> [WHAT YOU HAVE TO DO]:
Output the lines from the one containing "Viewport: 1425px width, 827px" through the last line of the material below, exactly; please do not include pictures.

> [THE DATA]:

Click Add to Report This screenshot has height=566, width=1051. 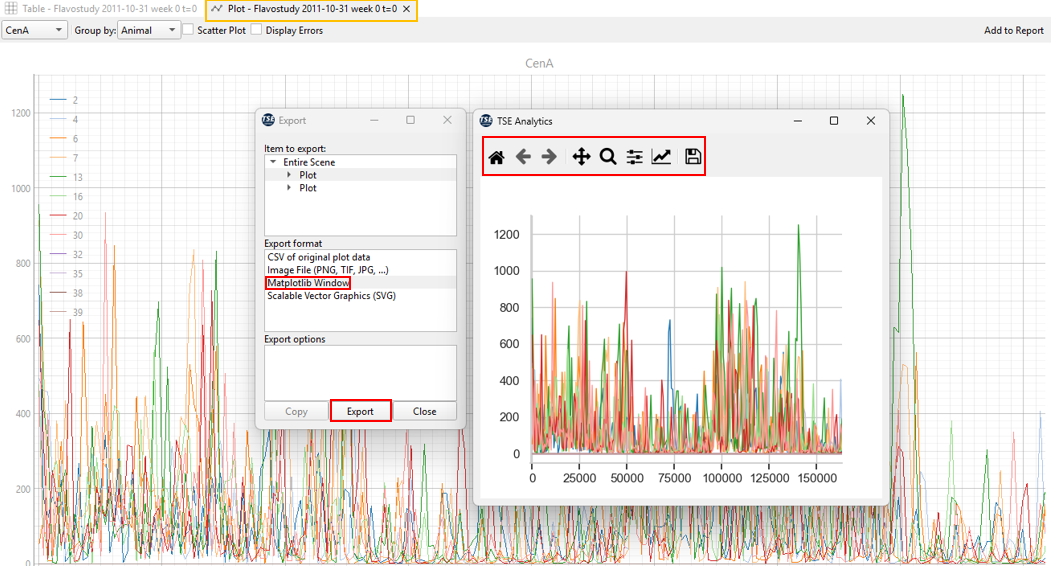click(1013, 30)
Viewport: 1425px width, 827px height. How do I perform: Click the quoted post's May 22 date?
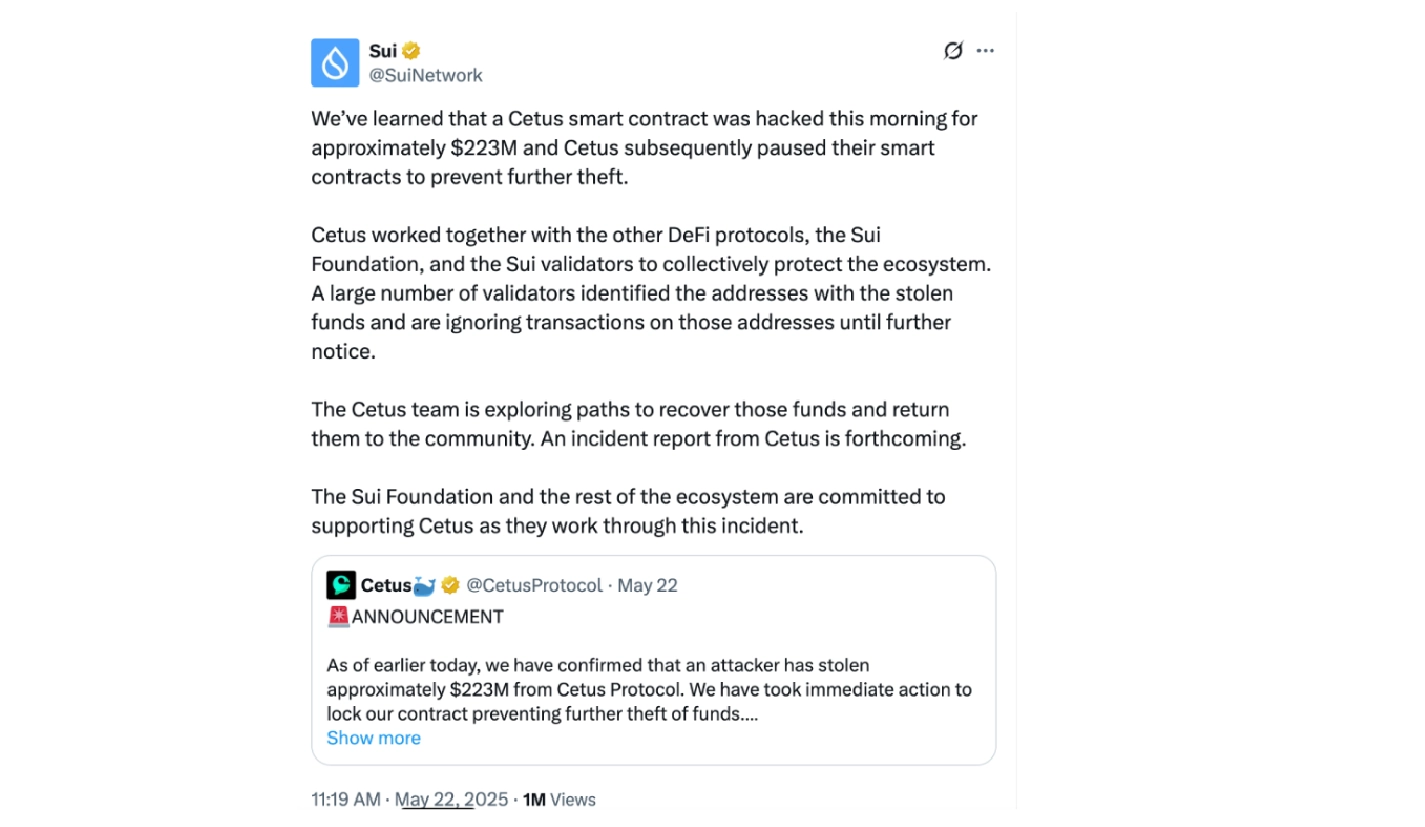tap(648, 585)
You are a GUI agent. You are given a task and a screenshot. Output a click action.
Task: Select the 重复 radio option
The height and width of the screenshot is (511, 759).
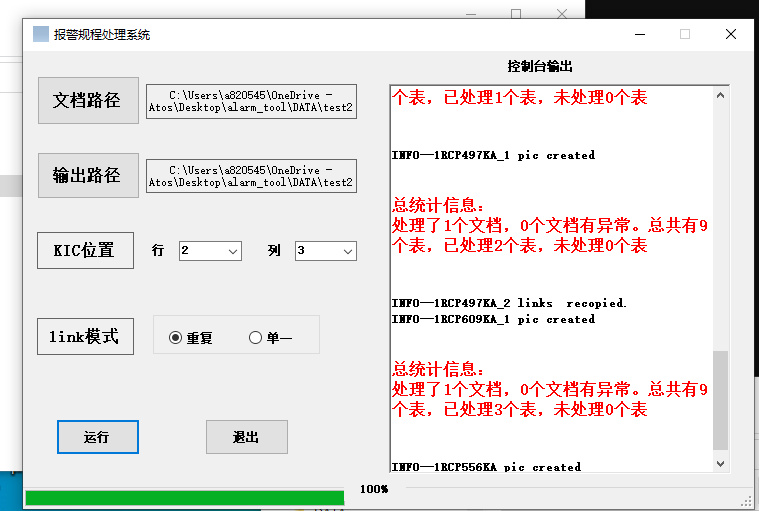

> [SOLUTION FOR THIS EXERCISE]:
Viewport: 1425px width, 827px height. How do I perform: Click the quoted post's May 22 date?
tap(648, 585)
You are a GUI agent. You are given a task and a screenshot. Output a click action.
Task: Select the 重复 radio option
The height and width of the screenshot is (511, 759).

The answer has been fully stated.